新京報:對於讀者的反應你一直很感興趣是嘛?

諾特博姆:是的,我對我的書在中國的反饋很感興趣。我記得幾年前我在上海問過一個人——當時我被邀請參加一個國際聚會——我的書是否有任何評論,(當時)答案是完全沒有。我記得我在上海走進了一家巨大的書店,知道我的書會在那裡,但由於找不到我名字的中文,我不知道我的書具體擺放在什麼地方。會上,幾個可愛的姑娘朝我走過來,想要給書上簽名,我簽了,而且很高興地把書拿在手上。現在,我想是兩年後,一個記者(指本報記者)問了29個問題,這裡是我的回覆——這整件事是一個很大的驚喜,因為現在我透過你知道我寫的東西已經引起了很大的反應。我不能回答所有問題,但我會回答其中一部分。

新京報:今年你的寫作狀態怎麼樣?

諾特博姆:我現在的狀態:我居住在西班牙巴利阿里群島之一的梅諾卡島的避暑別墅裡,我有一個小房子和一個被樹木環繞的工作室,在那裡我寫了很多書。這個月我89歲了,今年病了(抱歉,這是我無法及時回覆的原因)。但現在我好多了,已經可以在海里游泳了,雖然我走路有些困難(游泳比走路容易)。

新京報:很高興看到你的身體還是如此健康。

諾特博姆:今年我一直在德國的一家醫院裡,我得到了很好的治療,但是我更喜歡呆在家裡。

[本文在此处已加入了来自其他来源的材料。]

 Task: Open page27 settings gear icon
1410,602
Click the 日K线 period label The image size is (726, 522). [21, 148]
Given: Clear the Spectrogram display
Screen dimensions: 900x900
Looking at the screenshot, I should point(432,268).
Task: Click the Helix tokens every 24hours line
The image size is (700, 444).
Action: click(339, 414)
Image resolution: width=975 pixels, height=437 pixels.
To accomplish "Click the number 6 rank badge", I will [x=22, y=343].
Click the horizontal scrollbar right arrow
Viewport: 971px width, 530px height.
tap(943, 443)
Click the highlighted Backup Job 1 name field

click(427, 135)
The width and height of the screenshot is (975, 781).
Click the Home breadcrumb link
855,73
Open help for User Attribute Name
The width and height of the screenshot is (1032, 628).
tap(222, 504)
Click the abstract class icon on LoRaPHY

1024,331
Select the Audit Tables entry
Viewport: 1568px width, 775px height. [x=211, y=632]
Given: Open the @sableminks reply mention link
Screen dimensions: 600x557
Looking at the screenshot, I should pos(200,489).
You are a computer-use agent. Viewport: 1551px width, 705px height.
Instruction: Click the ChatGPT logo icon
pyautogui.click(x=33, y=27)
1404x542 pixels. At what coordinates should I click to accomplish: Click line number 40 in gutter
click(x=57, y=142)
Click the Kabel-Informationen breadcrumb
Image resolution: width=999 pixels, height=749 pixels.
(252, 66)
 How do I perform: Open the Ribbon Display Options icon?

新京報:西班牙,德國——你一直對這兩個國家很感興趣。為什麼呢?

諾特博姆:西班牙和德國。我在這兩個國家都呆了很長時間,我寫過這兩個國家——但西班牙在某種程度上是一個被後天收養的祖國。那裡人民的性格、文學、我必須學會說的語言……瞭解了這些後我開始熱愛這個國家,最後我決定在一年中的一部分時間住在那裡。我關於聖地亞哥德孔波斯特拉朝聖的書(《西班牙星光之路》)是我與這個國家及其人民的深厚關係的一個例子。我喜歡西班牙藝術,還寫過一本關於西班牙畫家弗朗西斯科·德·蘇巴朗(Francisco de Zurbarán)的書,最近在阿姆斯特丹國立博物館舉辦了一場關於倫勃朗和委拉斯開茲的大型展覽,我也寫過。

新京報:那德國呢?順便一提,你的遊記《邁向柏林之路》的中譯本下半年也將要出版了。

諾特博姆:在學校,我學會了說德語——但與德國的關係卻大不相同。我小時候是在戰爭中長大的,當時我的國家被德國人佔領。這樣的事情給人留下了深刻的印象。但是很久以後我的書在德國出版時,情況發生了變化——現在他們甚至出版了我的全集——這些年來我結交了很多朋友,在柏林生活了幾年,竭盡全力地在旅途中讀書,然後一切都開始了改變。現在我有時會在靠近奧地利邊境的鄉村度過很長一段時間,距離一個小村莊不遠,這是阿姆斯特丹和柏林之後完全不同的生活。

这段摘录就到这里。